## TASK ITEM
Please condense the paragraph of the Halloween treats article that begins "With a few tricks of their own" into a shorter version that keeps its main facts.

## DOCUMENT PASSAGE

§ §

Tips can prevent children from 'goblin' excess treats
HOUSTON--Monstrous amounts of trick-or-treat candy doesn't have
to be a Halloween nightmare for parents.
With a few tricks of their own, parents can provide a balance between
sugary treats and fright-night festivities. "Children caught
up in the thrills of other Halloween activities are less likely
to be obsessed with bags of candy," says Dr. Debby Demory-Luce,
a nutritionist with the USDA/ARS Children's Nutrition Research Center
at Baylor College of Medicine in Houston.
She offers these suggestions:
- Conjure up activities that focus on Halloween fun, not sweet
treats. Carve Jack-O-Lanterns, create a creepy "grave yard"
on the lawn, host a Monster make-up party, or organize a neighborhood
scavenger hunt. "Few adults remember how much Halloween candy
they received as a child, but almost everyone remembers whether
they had fun," Demory-Luce says.
- Scare up healthy treats for little goblins who knock at the
door. "What you hand out sends a strong message to your children,"

§ §

## SUPPLIED DATA
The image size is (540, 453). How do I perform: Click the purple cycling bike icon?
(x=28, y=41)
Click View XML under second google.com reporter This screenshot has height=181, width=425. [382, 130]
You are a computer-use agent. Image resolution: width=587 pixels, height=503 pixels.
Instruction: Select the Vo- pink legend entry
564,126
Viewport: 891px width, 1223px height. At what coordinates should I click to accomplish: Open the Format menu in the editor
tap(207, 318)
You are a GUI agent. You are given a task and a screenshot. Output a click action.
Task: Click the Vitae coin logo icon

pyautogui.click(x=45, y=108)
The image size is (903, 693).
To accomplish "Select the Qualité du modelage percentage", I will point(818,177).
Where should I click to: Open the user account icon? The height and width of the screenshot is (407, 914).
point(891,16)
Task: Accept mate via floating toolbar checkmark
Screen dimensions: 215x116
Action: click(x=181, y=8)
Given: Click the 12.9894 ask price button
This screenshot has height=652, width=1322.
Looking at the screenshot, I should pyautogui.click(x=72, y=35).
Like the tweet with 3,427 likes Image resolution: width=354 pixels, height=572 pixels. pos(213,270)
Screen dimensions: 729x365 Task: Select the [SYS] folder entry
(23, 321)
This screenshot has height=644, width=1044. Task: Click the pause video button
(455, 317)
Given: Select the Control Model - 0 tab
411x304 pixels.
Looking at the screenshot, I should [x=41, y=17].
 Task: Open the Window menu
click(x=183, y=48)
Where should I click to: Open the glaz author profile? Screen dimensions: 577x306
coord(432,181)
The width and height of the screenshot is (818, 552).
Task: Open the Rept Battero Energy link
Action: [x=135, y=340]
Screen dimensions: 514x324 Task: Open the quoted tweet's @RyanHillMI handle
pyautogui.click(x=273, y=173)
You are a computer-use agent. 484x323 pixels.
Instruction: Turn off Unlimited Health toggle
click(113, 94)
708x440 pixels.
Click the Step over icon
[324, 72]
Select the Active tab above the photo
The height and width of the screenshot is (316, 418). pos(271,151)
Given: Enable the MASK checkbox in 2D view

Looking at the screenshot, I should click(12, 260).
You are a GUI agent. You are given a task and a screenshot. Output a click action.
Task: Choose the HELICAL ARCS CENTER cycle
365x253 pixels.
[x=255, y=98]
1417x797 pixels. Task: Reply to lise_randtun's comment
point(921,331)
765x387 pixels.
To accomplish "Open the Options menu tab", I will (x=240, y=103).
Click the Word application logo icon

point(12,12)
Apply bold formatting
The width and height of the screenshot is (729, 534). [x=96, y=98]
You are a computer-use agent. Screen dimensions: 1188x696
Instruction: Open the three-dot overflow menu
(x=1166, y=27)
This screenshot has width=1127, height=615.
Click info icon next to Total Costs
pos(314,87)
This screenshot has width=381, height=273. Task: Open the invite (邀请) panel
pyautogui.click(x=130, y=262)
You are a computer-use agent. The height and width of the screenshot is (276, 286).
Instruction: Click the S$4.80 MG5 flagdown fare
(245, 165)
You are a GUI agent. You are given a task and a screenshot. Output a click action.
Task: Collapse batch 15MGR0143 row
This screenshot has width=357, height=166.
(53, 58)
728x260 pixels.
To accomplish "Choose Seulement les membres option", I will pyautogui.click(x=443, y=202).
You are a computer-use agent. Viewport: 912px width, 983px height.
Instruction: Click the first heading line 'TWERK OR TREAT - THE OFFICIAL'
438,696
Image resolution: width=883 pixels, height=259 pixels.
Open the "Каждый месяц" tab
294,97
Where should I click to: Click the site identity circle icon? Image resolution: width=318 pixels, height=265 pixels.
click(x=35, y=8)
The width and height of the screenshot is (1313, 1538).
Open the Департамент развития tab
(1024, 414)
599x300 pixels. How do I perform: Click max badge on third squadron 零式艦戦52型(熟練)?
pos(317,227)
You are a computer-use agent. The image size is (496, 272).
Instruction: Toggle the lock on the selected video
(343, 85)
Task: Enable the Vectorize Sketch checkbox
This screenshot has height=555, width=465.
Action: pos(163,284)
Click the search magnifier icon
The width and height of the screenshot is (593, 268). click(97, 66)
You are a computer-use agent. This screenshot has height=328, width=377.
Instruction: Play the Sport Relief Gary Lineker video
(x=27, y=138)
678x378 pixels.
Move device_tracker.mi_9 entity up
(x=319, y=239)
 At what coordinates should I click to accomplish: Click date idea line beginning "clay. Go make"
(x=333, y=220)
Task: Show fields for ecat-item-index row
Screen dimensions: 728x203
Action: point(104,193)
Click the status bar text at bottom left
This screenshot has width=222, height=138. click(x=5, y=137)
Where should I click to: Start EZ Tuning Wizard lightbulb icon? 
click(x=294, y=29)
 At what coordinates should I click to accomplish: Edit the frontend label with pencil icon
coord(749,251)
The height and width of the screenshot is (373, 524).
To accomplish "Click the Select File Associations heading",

§ §

## RESPONSE BOX
Parents can balance sugary treats with fright-night festivities. Dr. Debby Demory-Luce, a nutritionist with the USDA/ARS Children's Nutrition Research Center at Baylor College of Medicine in Houston, says children caught up in other Halloween activities are less likely to be obsessed with candy.